I predicted an asset bubble in hydrogen fuel-related stocks back in December but no one could have foreseen how quickly the bubble is inflating. The Solactive World Hydrogen Index of companies related to the theme is higher by 118 per cent since inception less than six months ago.
My belief that a bubble is building has nothing to do with a guess at the eventual success or failure of hydrogen-related fuel technology. The long-term outlook for the hydrogen molecule as a near-bottomless source of green energy is indeed promising, but cost competitive hydrogen energy is at least five years away.
The extended time frame for viable green hydrogen means investors are currently pouring money into companies that won’t be profitable, or even have revenue in many cases, for many years. Currently, 99 per cent of hydrogen is produced using fossil fuel-generated electricity, and the switch to renewable power sources to create green hydrogen energy is a multistage technological challenge.
Wall Street is doing all it can to stoke investor interest in hydrogen-related investments. Beginning in the third quarter of 2020, many research firms published “hydrogen primers” – 100-page-plus reports detailing the bright future for hydrogen as a green fuel source.
In late September, Bank of America strategist Haim Israel predicted that green hydrogen will account for 24 per cent of the world’s energy consumption by 2050 – cutting greenhouse gas emissions by 30 per cent. Hydrogen energy providers will generate a predicted US$2.5-trillion in annual revenues by 2050, according to Mr. Israel, and an infrastructure investment of US$11-trillion will generate profits for engineering firms as part of the process.
In early December, Credit Suisse analyst Stefano Bezzato published the 108-page Hydrogen: A New Frontier. Mr. Bezzato emphasized the importance of European Union policy support designed to spur green hydrogen production. The EU has announced it would financially subsidize the installation of six gigawatts of green hydrogen energy production by 2024 and 40 gigawatts by 2030.
The EU is looking to replicate its continuing success in driving wind power production. Thanks to public financial support, EU wind power generation increased from 77 gigawatts in 2009 to 205 gigawatts in 2019 (last annual data available), and now accounts for 15 per cent for all electricity in European Union countries.
The EU’s continuing support for hydrogen power technology is a major reason investors can believe markets will continue to reward companies linked to the theme even if, as the accompanying table highlights, these stocks are already racing higher.
The Solactive World Hydrogen Index is the most relevant benchmark for the investment theme so far.
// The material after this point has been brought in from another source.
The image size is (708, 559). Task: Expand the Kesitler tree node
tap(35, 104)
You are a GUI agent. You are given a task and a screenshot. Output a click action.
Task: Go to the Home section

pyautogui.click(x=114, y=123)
The index is managed by Solactive, a Frankfurt-based financial firm that is apparently subject to far different disclosure guidelines than here in North America. Solactive provides a list of index stocks in alphabetical order (which is entirely pointless) or (slightly less uselessly) ranked by number of shares held, which is reflected in the accompanying table.
Recent returns for the companies in the index have been remarkable – the index has doubled in value over the past three months. Standouts include U.S.-traded Plug Power Inc. and Bloom Energy Corp., the U.K.’s ITM Power PLC, and Norway’s Nel ASA. Canada’s Ballard Power Systems Inc., higher by just under 200 per cent over the past 12 months, is also in the index.
It’s a highly speculative venture to guess what’s going to happen from here for hydrogen power stocks. That said, I believe the legitimate promise of the technology combined with long-term government financial support and the popularity of ESG investment strategies will rapidly attract investor funds into the sector for the foreseeable future. This will likely create an investment bubble that will pop long before new infrastructure is widely in place.
Thankfully, the hydrogen asset bubble is likely to be smaller in scale than the late 1990s tech bubble and the financial crisis of 2007-08. On the other hand, the investment capital involved will probably dwarf the sums related to the more recent cannabis and lithium miner mini-bubbles.
I’m expecting a boom and bust in hydrogen power stocks but I’m not going to speculate on how long the process will last – picking market tops is flat-out impossible, a mug’s game. Any investors who are looking to benefit from the trend by buying individual stocks (or any of the related exchange-traded funds that I’m certain will be available shortly) will likely have to try to time the market by selling before the bubble pops. Market timing as a strategy has also been proven to ruin far more investors than it helps.
The smart thing to do for most investors is to stand by and watch as the hydrogen bubble builds, but I suspect many of them will be frequently tempted to play along in the coming months.